## [Text excerpt]
- Opening Delimiter -

Beginning in March, press conferences were held daily at 14:00 local time, with representatives from the three government agencies responsible for coordinating Sweden's response to the pandemic; the Public Health Agency, usually represented by state epidemiologist Tegnell or deputy state epidemiologist Anders Wallensten, the National Board of Health and Welfare and the Swedish Civil Contingencies Agency. According to the latter, close to one million people followed each press conference on the TV or the radio. The ratings excluded other types of media. For official information on the disease and the situation in Sweden, the authorities referred the public to the website krisinformation.se, which compiles official emergency information from Swedish authorities. The website is operated by the Civil Contingencies Agency, as the agency responsible for emergency information to the public during emergencies. The agency reported a big increase in the number of people visiting the website during the beginning of the pandemic, with 4.5 million views between January and April 2020, compared to 200,000 during the same period in 2019.

In March, the Civil Contingencies Agency received 75 million SEK (€7.4 million) from the government for public service announcements to inform the public about the virus, and how to reduce the spread of the disease to slow down the spread of the virus.

==Legislation==

On 16 April 2020, the Riksdag passed a bill on a temporary amendment on the Swedish law on infectious diseases (2004:168). The new law granted the Swedish government more authority, by allowing it to make decisions without a preceding vote in the Swedish parliament, the Riksdag. The purpose of the law was to enable the government to make speedy decisions on measures against an ongoing pandemic. The bill had initially been criticised by the parties in opposition and the Council on Legislation for being too vague, but was accepted by the riksdag following a revision defining the measures, and an amendment stating that all measures needed to be reviewed by the parliament, which came after negotiations between the government and the opposition. Thus, the Riksdag would be able to revoke any imposed measures after they had come into effect. The law would only apply for measures linked to the ongoing pandemic, and it would apply for a limited time only. The law came into effect on 18 April 2020, and would last until 20 June 2020. The bill would allow the government to quickly and independently impose measures such as restrictions on transport and closures of bus station and train stations, ferries and ports, businesses such as restaurants, health clubs or malls, libraries and museums, or schools. The law would also allow the government to make decisions on redistribution of medicine and other healthcare equipment, such as personal protective equipment between different healthcare providers, including privately owned companies. The new law would not allow for the government to impose measures to that of would restrict people's ability to go outside, similar to the curfews in other countries, as it would limit people's constitutional right to free movement.

- Closing Delimiter -

## [Work required]
Rewrite the stretch from "In March, the" through "of the virus." of the passage on Sweden's pandemic response, changing "public service announcements" to "information campaigns".

## [Exercise data]

- Opening Delimiter -

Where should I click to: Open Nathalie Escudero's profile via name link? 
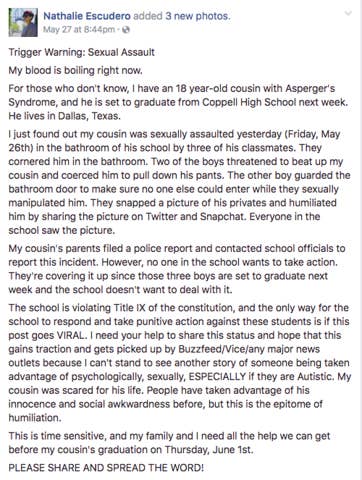(87, 16)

- Closing Delimiter -

## [Finished exercise]
In March, the Civil Contingencies Agency received 75 million SEK (€7.4 million) from the government for information campaigns to inform the public about the virus, and how to reduce the spread of the disease to slow down the spread of the virus.